Dempsey Travis knew about barriers because he kept knocking them down over his 89 years. Poverty, prejudice would not deter whatever he chose to pursue.
"He probably made a decision. Nothing can take your joy. He had a tough skin. He could handle it," said Matilda O'Conner, Travis' niece.
Travis became an enormously successful real estate executive. Presidents knew him and sought his opinions.
When Harold Washington ran for mayor of Chicago in 1983, Dempsey Travis is one of the reasons he won.
"Dempsey Travis played a roll by bringing money to the table. He and others showed that there was black money to support a black candidate," said Laura Washington, Sun-Times columnist.

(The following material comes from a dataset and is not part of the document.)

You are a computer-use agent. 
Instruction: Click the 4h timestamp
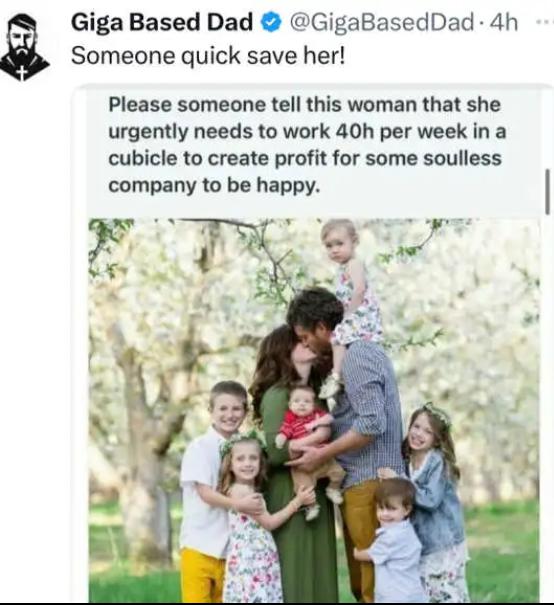tap(503, 22)
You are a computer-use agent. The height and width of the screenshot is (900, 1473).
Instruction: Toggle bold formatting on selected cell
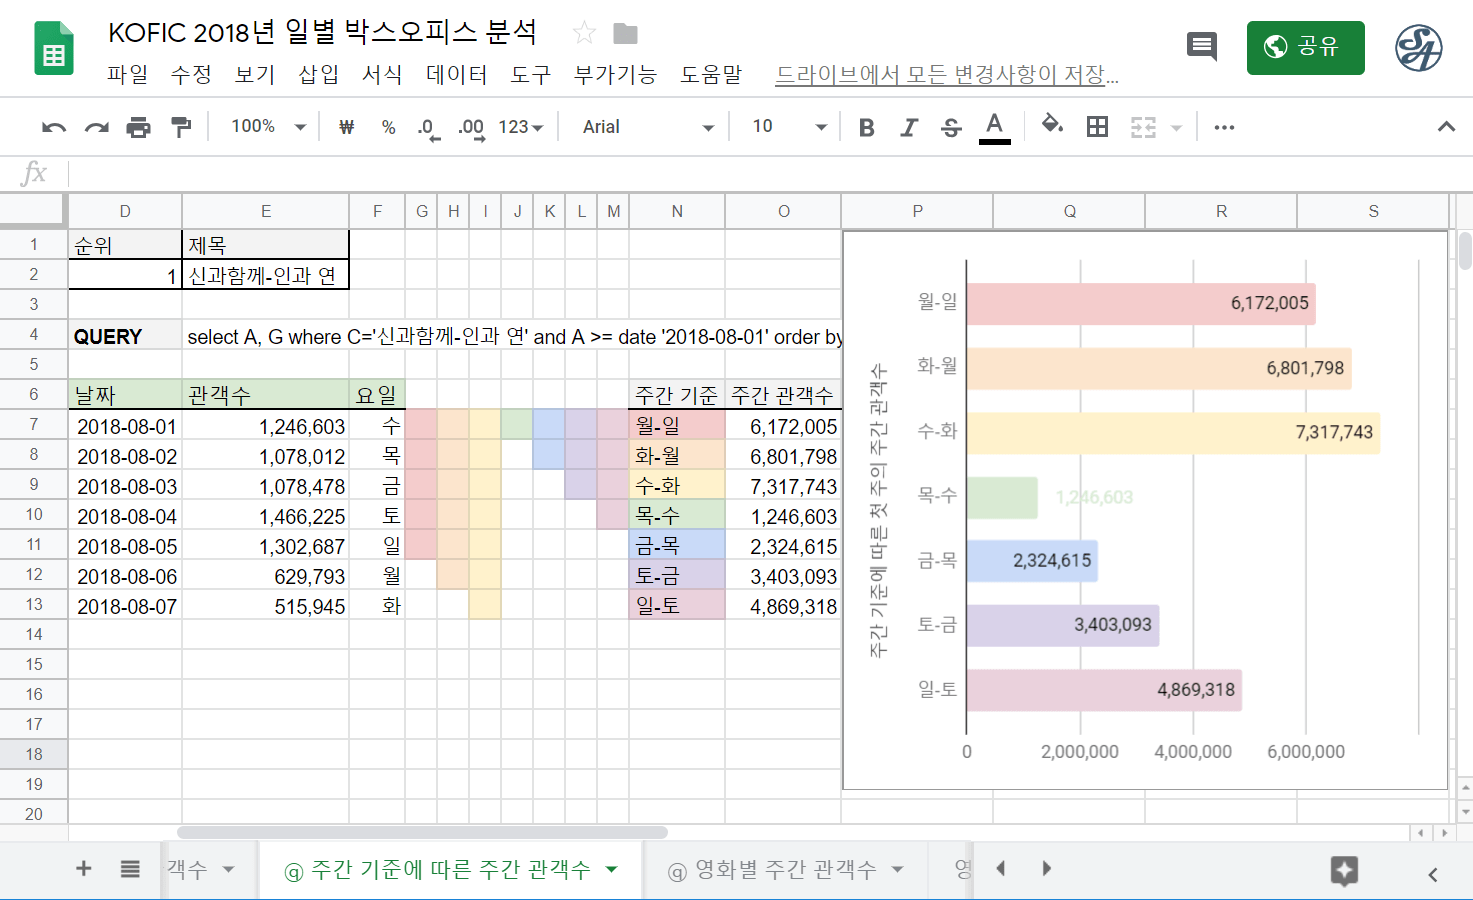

Travis was a jazz aficionado, known to some big names like Calloway and Gillespie. He wrote about jazz and he could play it.
"He loved to work. He told us, in his words, you have plenty of time to sleep when you're dead," said Ruthie Smith, employee and friend.

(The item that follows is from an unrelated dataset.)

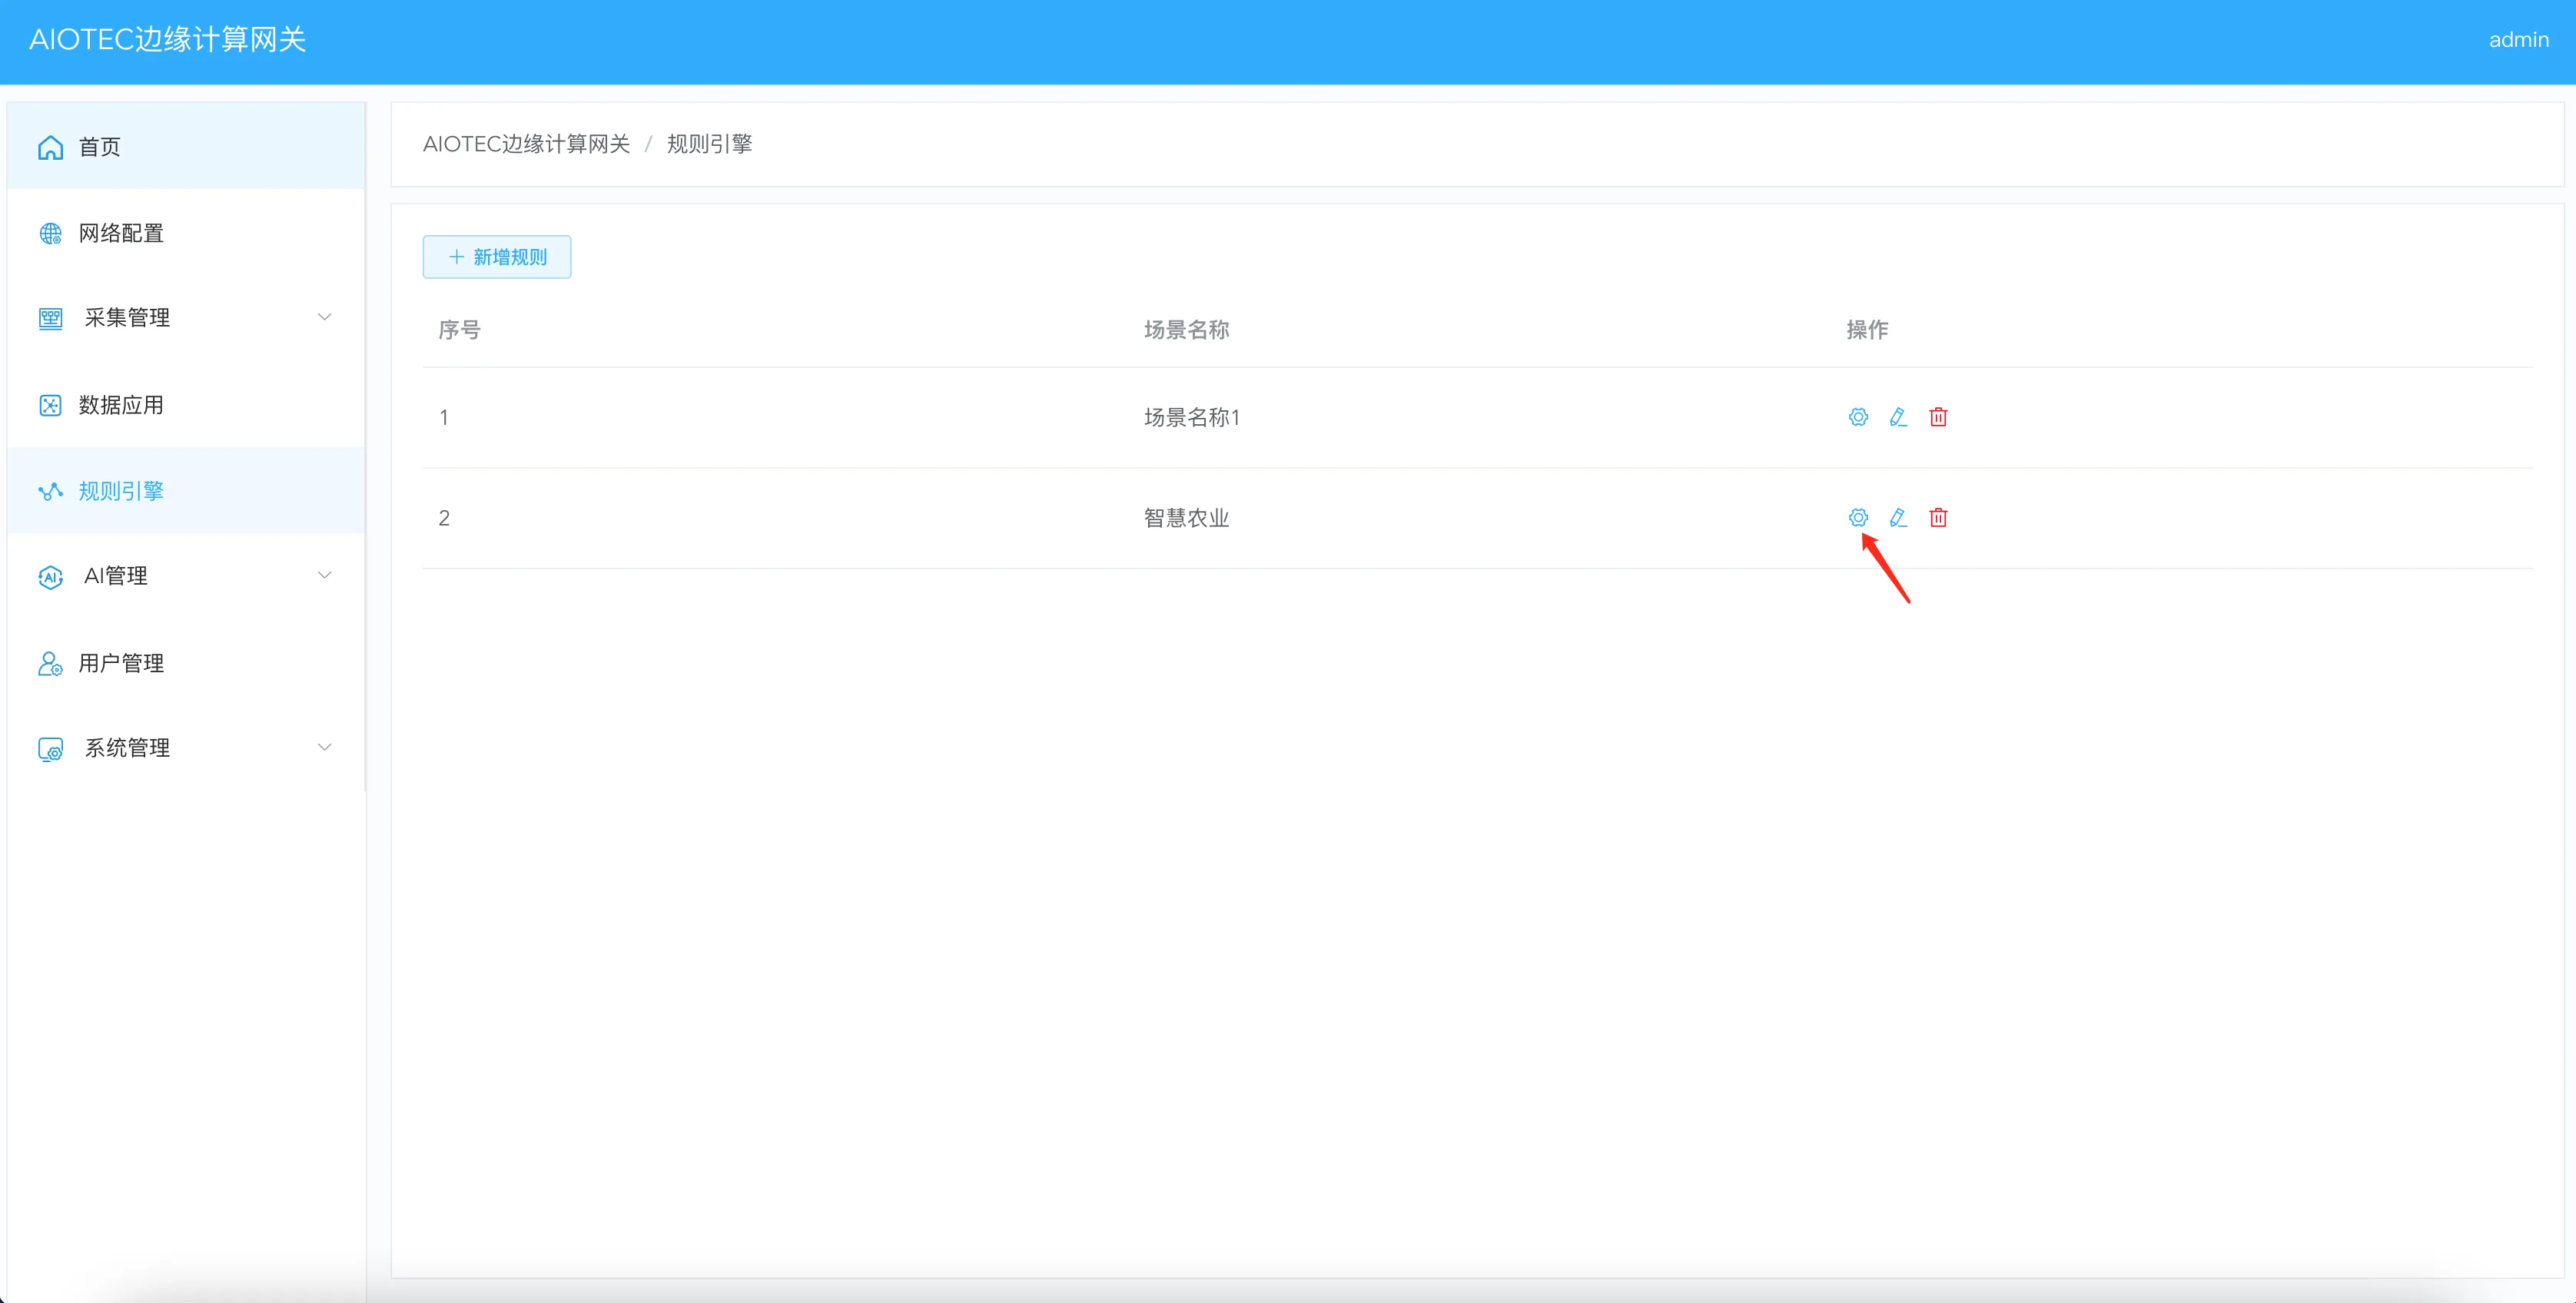
Task: Open settings gear for 智慧农业 row
Action: pyautogui.click(x=1857, y=517)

The people who worked for him say he could be a taskmaster, but never without a sense of humor or mission.
"In his personal time he was always thinking. If he had an idea in the middle of the night, he'd put it on paper, and what you see is the product of that effort," said Kathy Maufas, employee and friend.
Dempsey Travis wrote over two dozen books about life, about racism, about music, about politics. He was both making while writing about it.

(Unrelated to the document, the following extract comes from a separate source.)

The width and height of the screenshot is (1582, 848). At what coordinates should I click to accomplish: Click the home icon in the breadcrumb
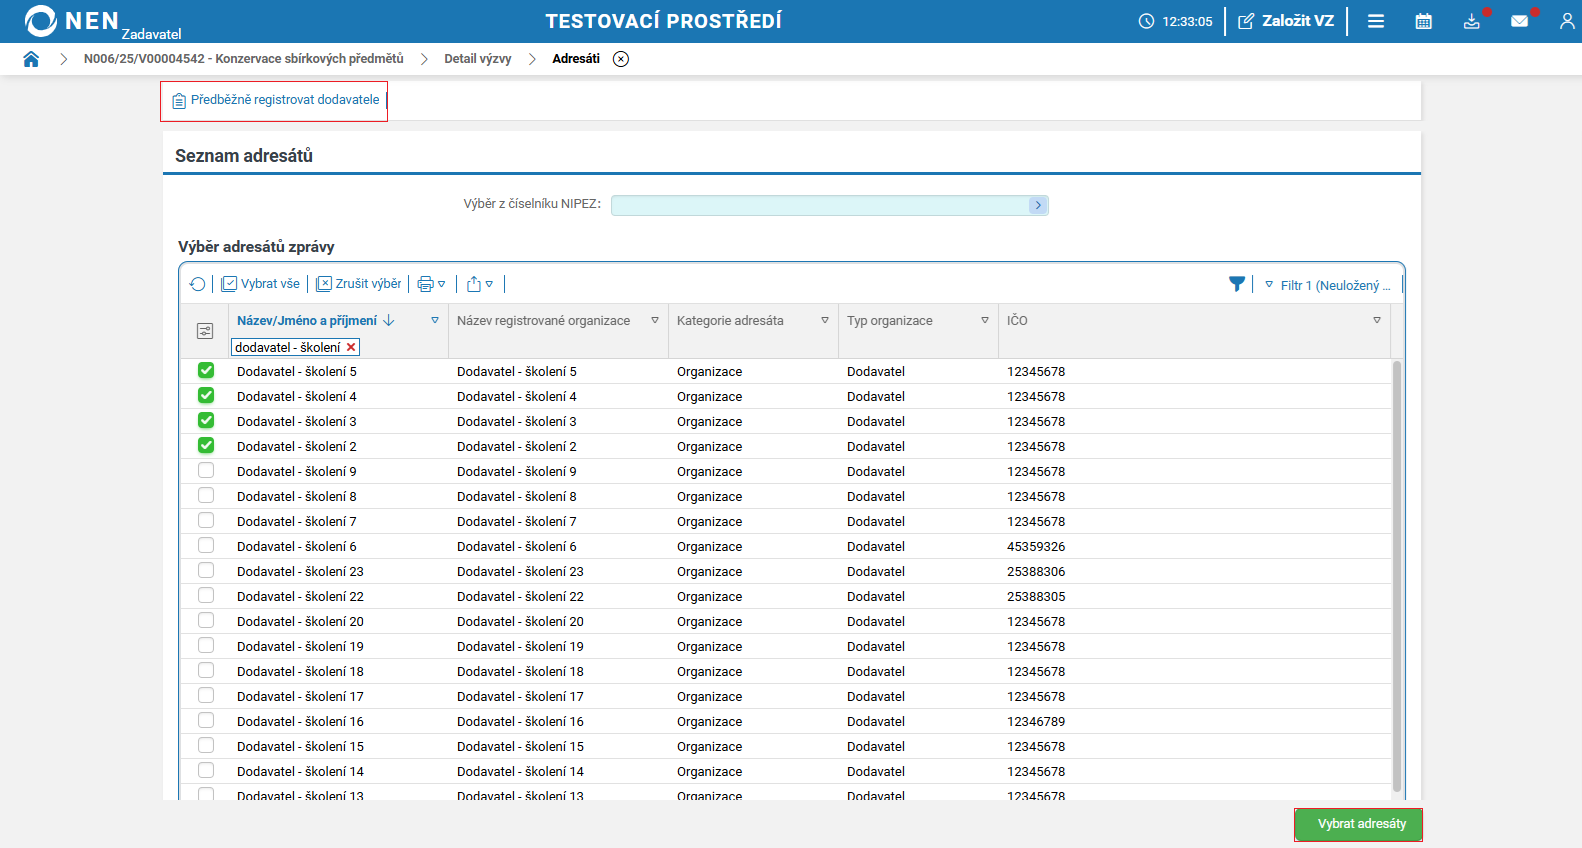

"He had many achievements that went far beyond what others had done but he always wanted to tell those stories so he wrote many books about black Chicago, Harold Washington Roosevelt University. He wanted to tell history while making stories himself," said O'Connor.
Mr. Travis set up a scholarship program that ultimately benefited hundreds of young people over the years. His message to them is perhaps best embodied in the title of his 1992 autobiography - "I Refuse To Learn To Fail."